• TEXTE DE LA PAGE:
L'OMS s'appuie sur les données de son réseau planétaire. Deux fois par an, elle émet ses recommandations sur la composition des vaccins antigrippe pour l'hiver suivant : en février pour l'hémisphère Nord et en septembre pour l'hémisphère Sud. C'est sur cette base que sont ensuite élaborés les vaccins finalement administrés à des millions de personnes huit à dix mois plus tard. Un délai rendu nécessaire par les processus de fabrication. Plus les virus composant les vaccins correspondent à ceux qui circuleront à ce moment-là, plus la vaccination sera efficace. Cette équation est simple, mais comporte une grosse inconnue.

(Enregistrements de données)
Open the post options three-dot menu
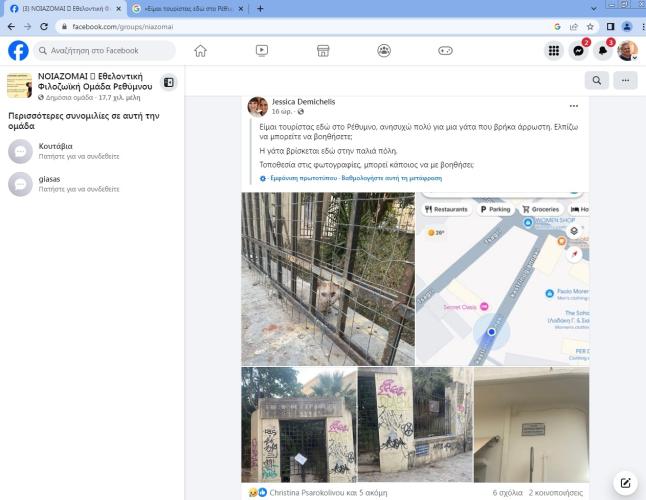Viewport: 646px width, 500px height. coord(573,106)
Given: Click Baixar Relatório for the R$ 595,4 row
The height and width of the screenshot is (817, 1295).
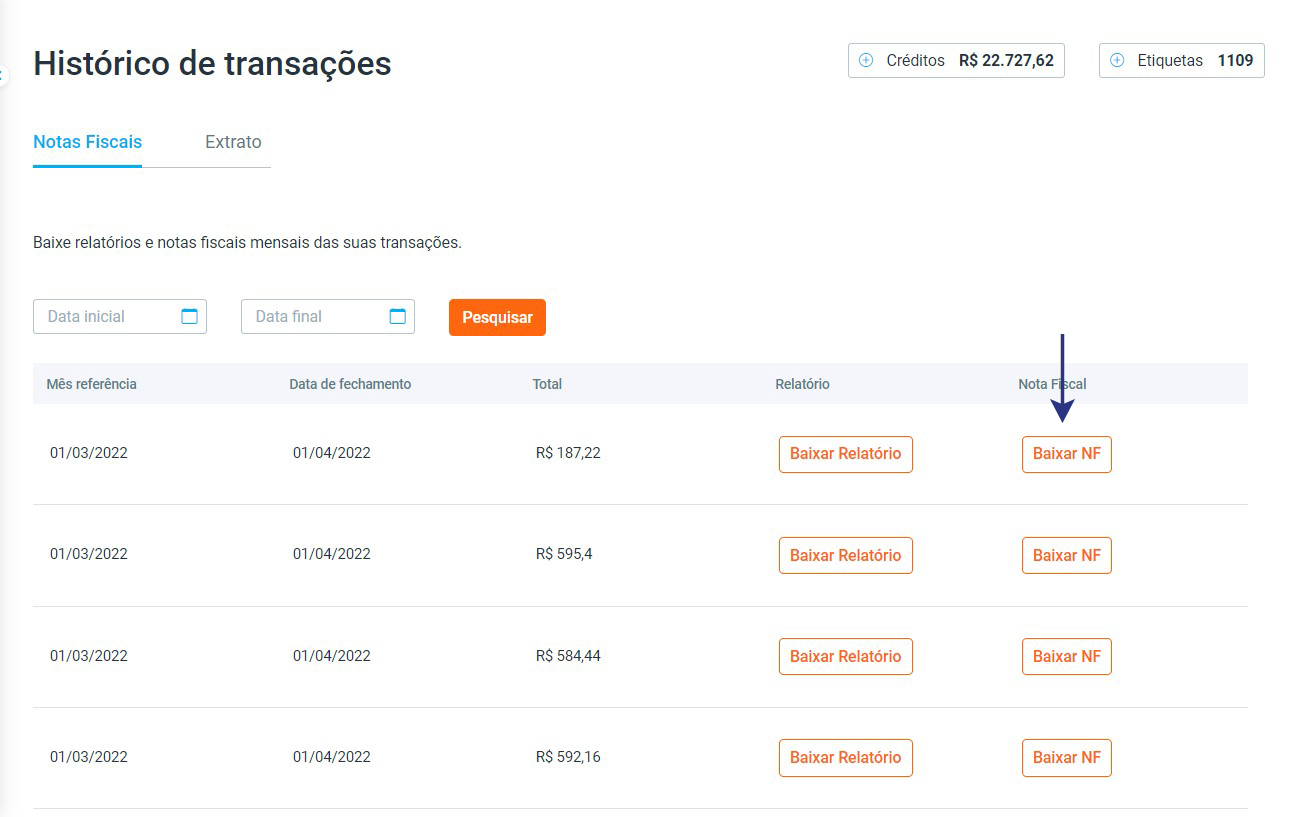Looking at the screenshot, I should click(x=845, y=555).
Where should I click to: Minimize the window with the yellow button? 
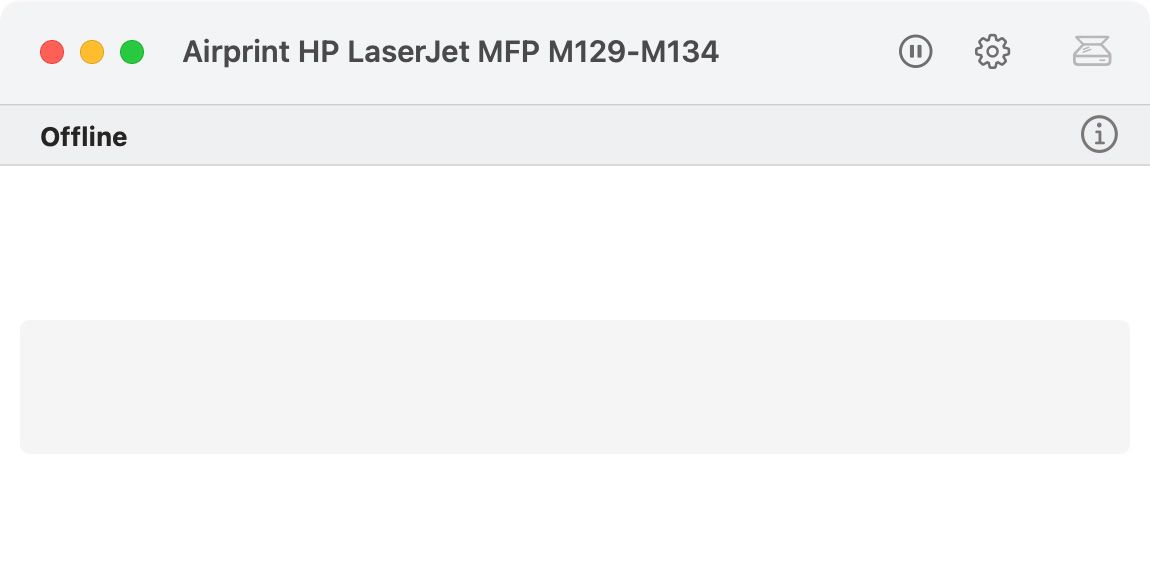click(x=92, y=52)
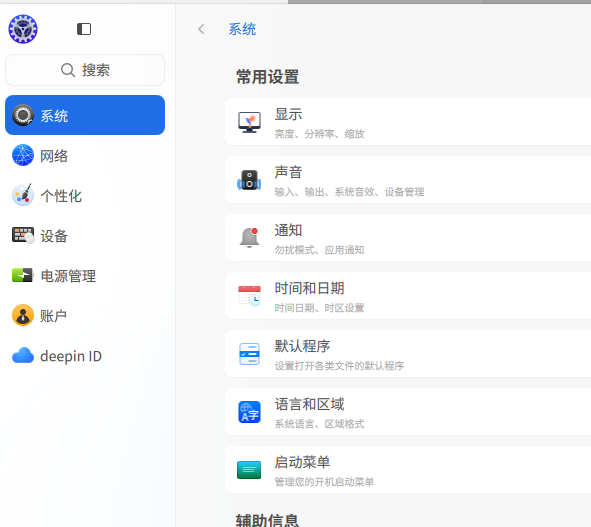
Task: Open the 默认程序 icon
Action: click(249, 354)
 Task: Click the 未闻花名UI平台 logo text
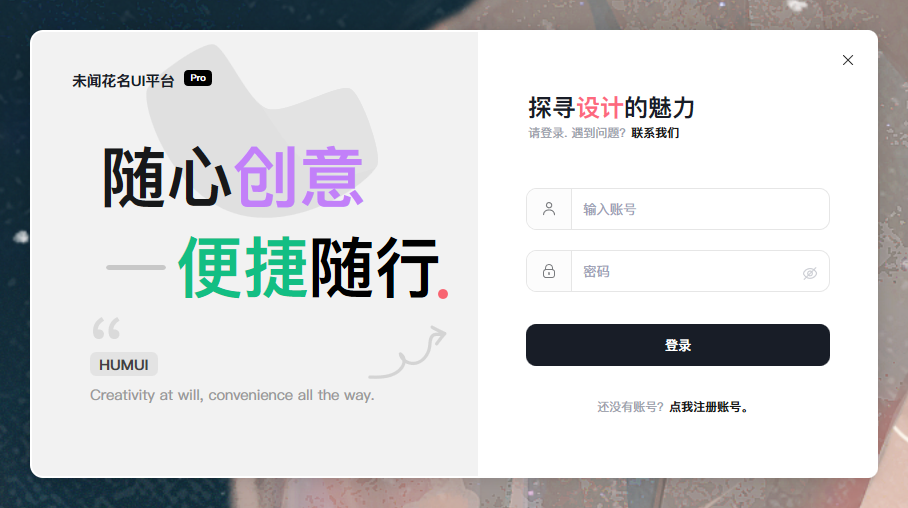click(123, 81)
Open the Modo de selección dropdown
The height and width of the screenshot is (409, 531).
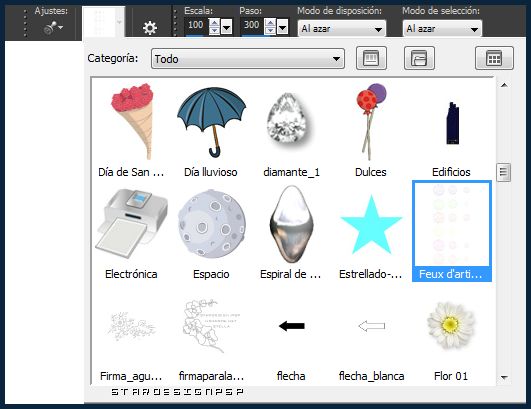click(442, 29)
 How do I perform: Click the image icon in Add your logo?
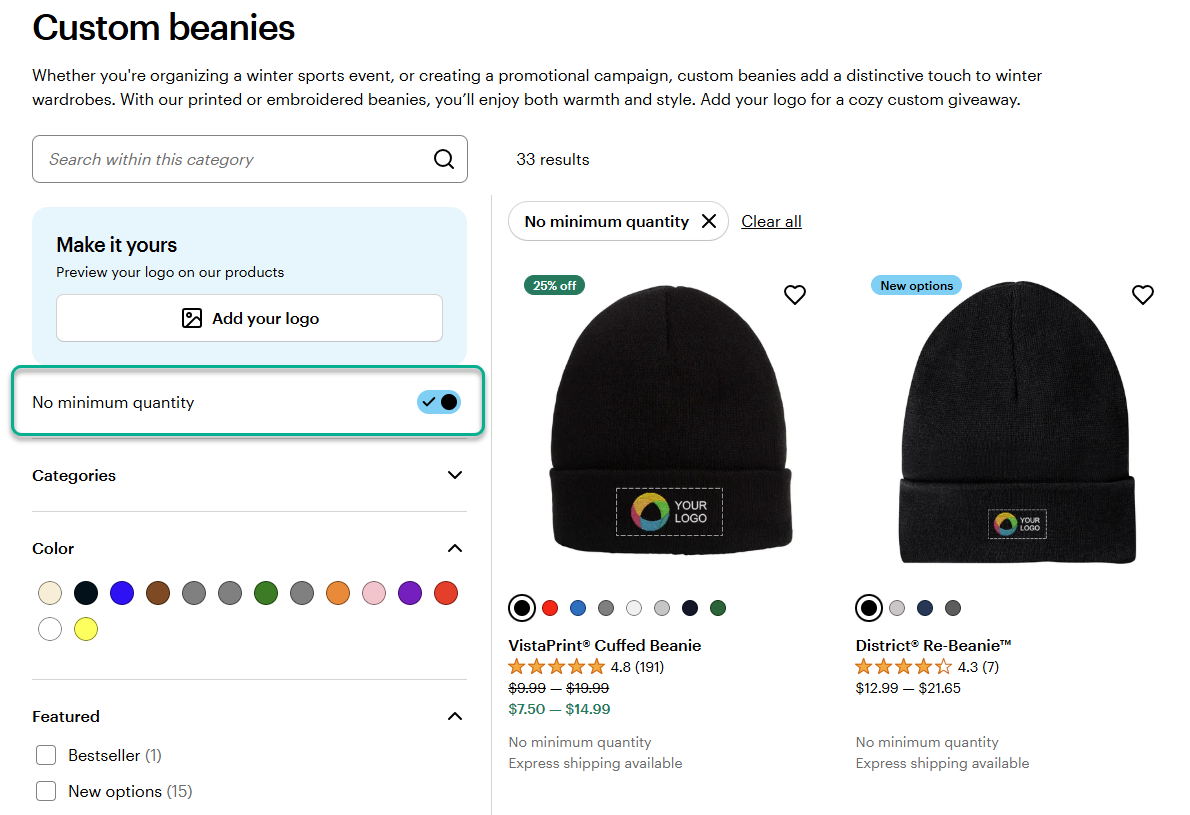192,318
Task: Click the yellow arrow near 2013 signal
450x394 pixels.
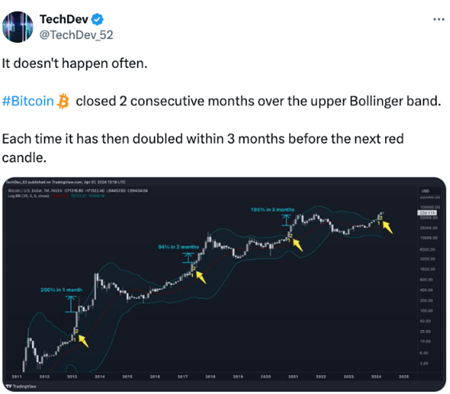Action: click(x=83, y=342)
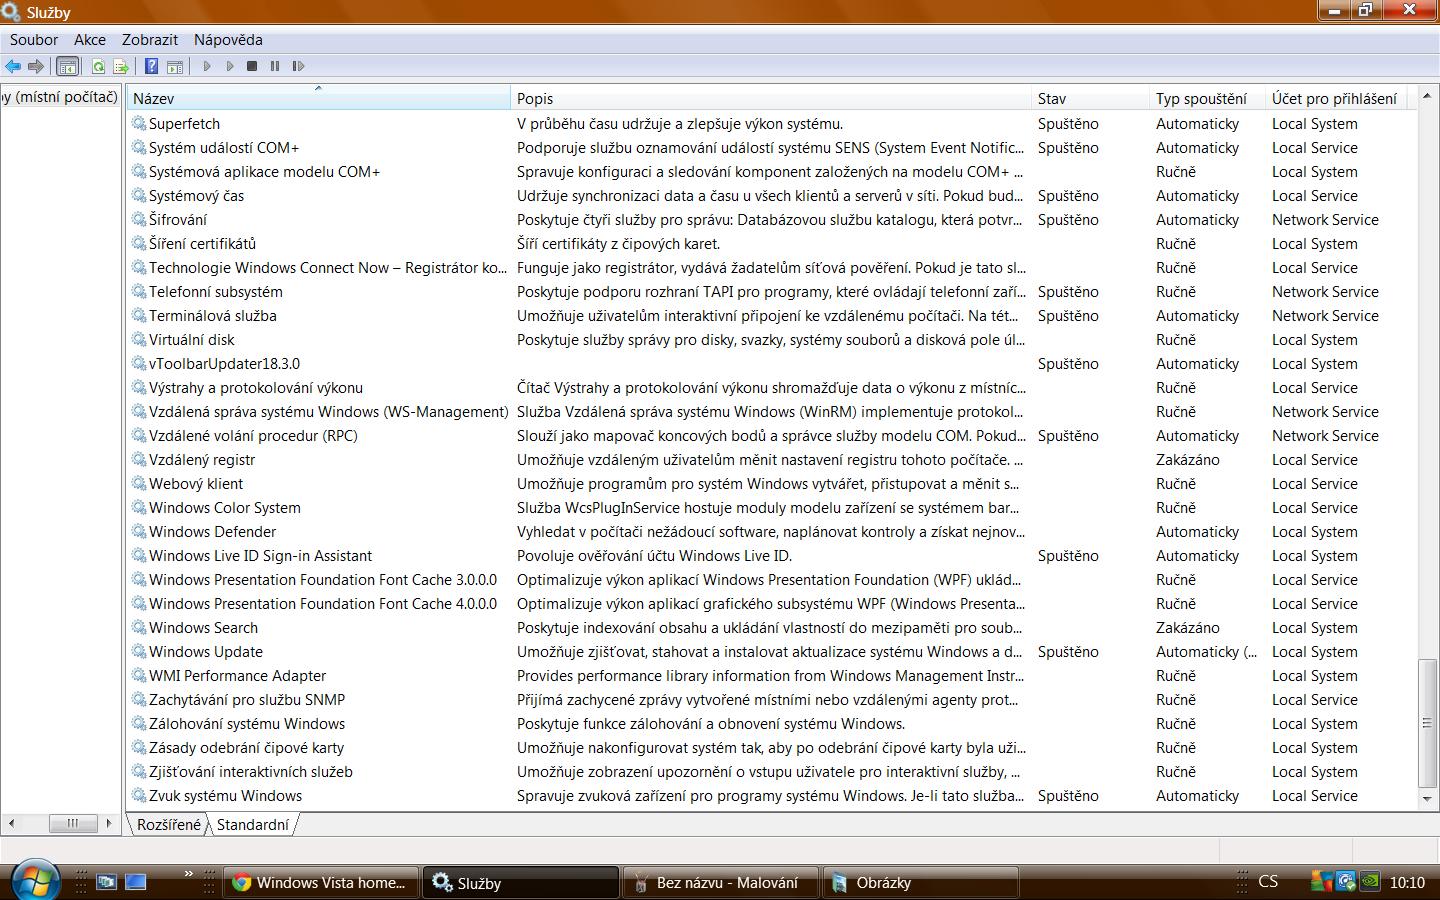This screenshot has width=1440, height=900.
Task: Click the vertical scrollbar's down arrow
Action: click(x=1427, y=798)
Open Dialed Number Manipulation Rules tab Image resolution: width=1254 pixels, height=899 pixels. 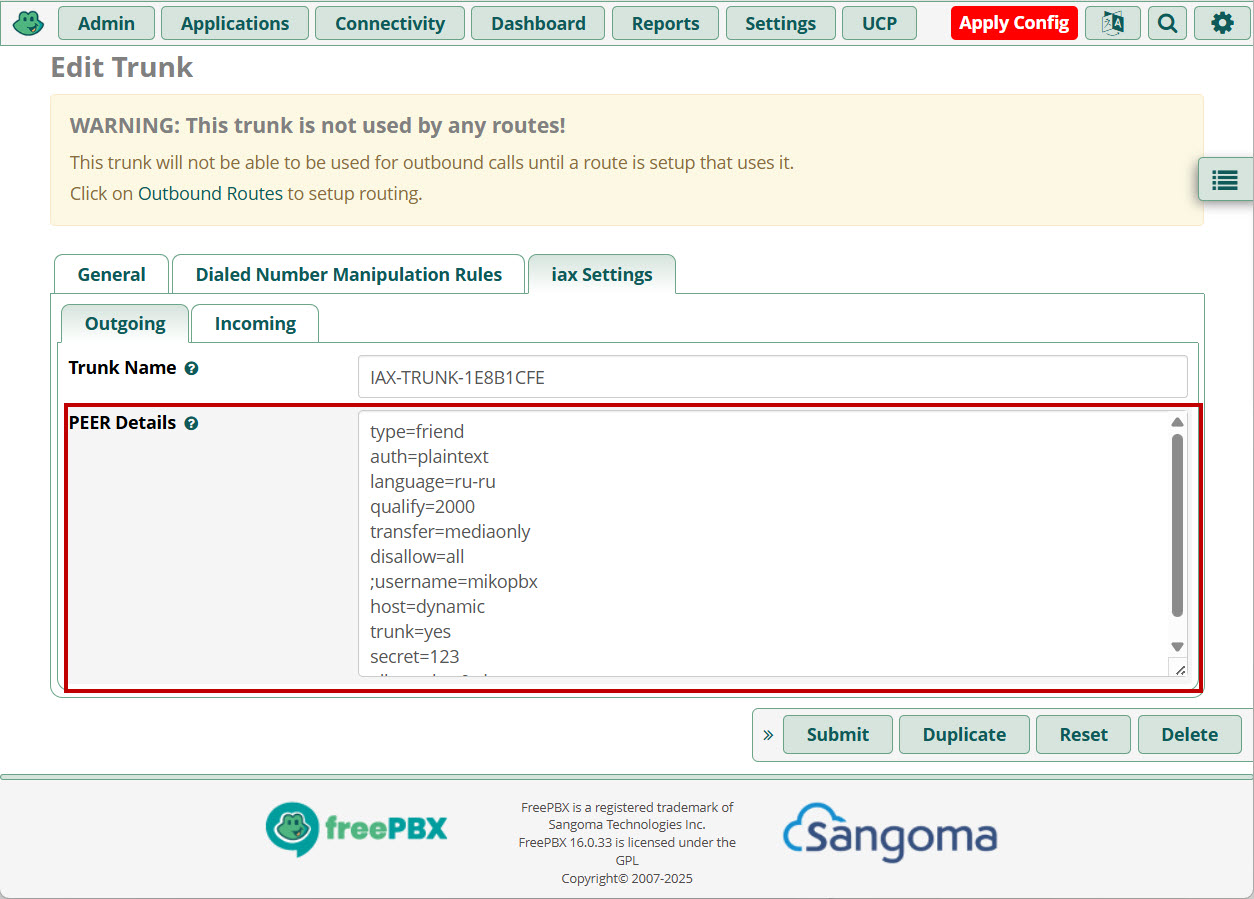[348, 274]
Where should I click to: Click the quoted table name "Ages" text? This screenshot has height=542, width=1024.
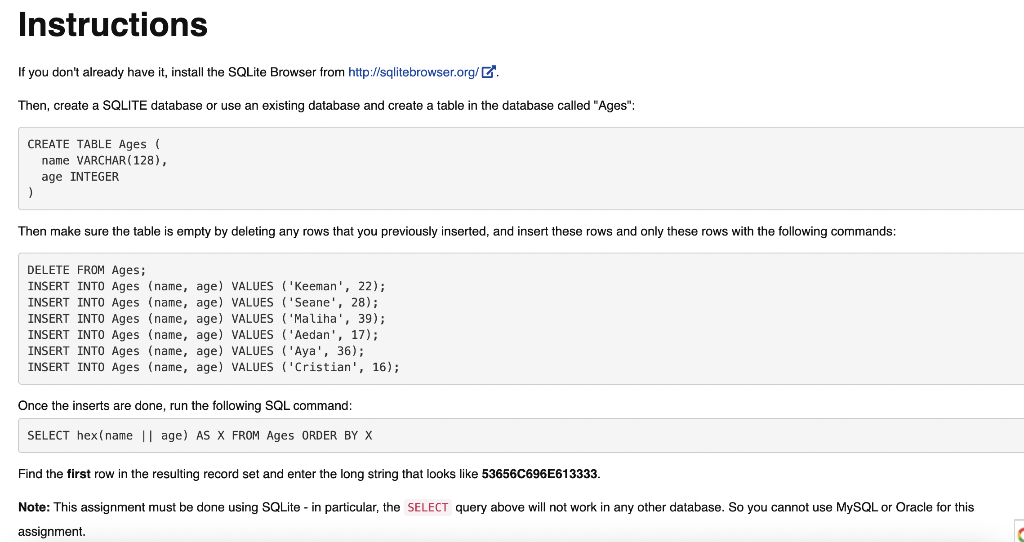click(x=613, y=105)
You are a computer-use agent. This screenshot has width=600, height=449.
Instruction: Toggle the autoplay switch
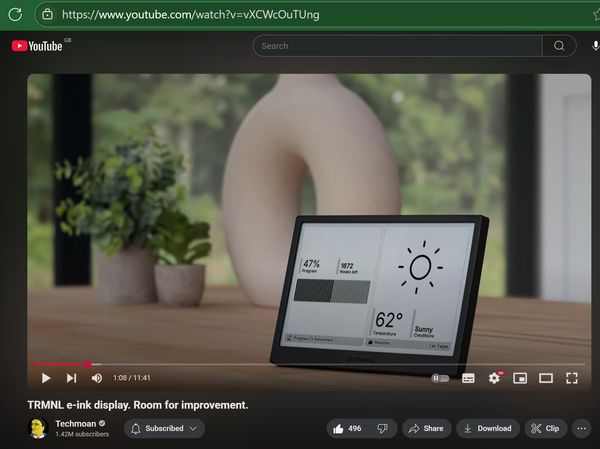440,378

• CONSIGNES:
1. Transcrivez le passage du texte sur les vaccins antigrippe qui commence par « L'OMS s'appuie sur » et se poursuit jusqu'à « une grosse inconnue. ».
2. Résumez en deux phrases le texte sur les vaccins antigrippe.
3. Prolongez le texte sur les vaccins antigrippe à la suite de sa dernière phrase.

• RÉPONSES:
1.
L'OMS s'appuie sur les données de son réseau planétaire. Deux fois par an, elle émet ses recommandations sur la composition des vaccins antigrippe pour l'hiver suivant : en février pour l'hémisphère Nord et en septembre pour l'hémisphère Sud. C'est sur cette base que sont ensuite élaborés les vaccins finalement administrés à des millions de personnes huit à dix mois plus tard. Un délai rendu nécessaire par les processus de fabrication. Plus les virus composant les vaccins correspondent à ceux qui circuleront à ce moment-là, plus la vaccination sera efficace. Cette équation est simple, mais comporte une grosse inconnue.

2. Deux fois par an, en février pour l'hémisphère Nord et en septembre pour l'hémisphère Sud, l'OMS émet des recommandations sur la composition des vaccins antigrippe à partir des données de son réseau planétaire. Les vaccins élaborés sur cette base sont administrés huit à dix mois plus tard et sont d'autant plus efficaces que leurs virus correspondent à ceux qui circuleront alors.

3.
"Nous ne pouvons dire avec certitude quels virus circuleront dans huit mois. Nous nous basons donc sur le meilleur système de surveillance et d'analyse possible pour faire ce pari, cette projection", souligne la Docteur Wenqing Zhang, responsable du Programme mondial de lutte contre la grippe de l'OMS.
"Les virus grippaux ont une capacité de mutation énorme : pour survivre, ils sont obligés de changer selon des mutations aléatoires", explique Vincent Enouf, de l'Institut Pasteur à Paris.
Les virus grippaux responsables des épidémies saisonnières sont de deux types: A (divisés en sous-groupes, principalement H1N1 et H3N2) et B. Les recommandations de l'OMS portent sur des vaccins trivalents, c'est-à-dire contenant trois types de virus (deux sous-types du virus A et un de type B), et, depuis quelques années, quadrivalents (quatre types de virus, deux A et deux B).
"Pour l'instant, l'efficacité du vaccin contre le H1N1 est assez haute, autour de 70%. Pour le H3N2, elle est assez basse, autour de 20%. Et pour les virus de type B, cela varie de 20% à 70% selon les pays", indique Mme Zhang.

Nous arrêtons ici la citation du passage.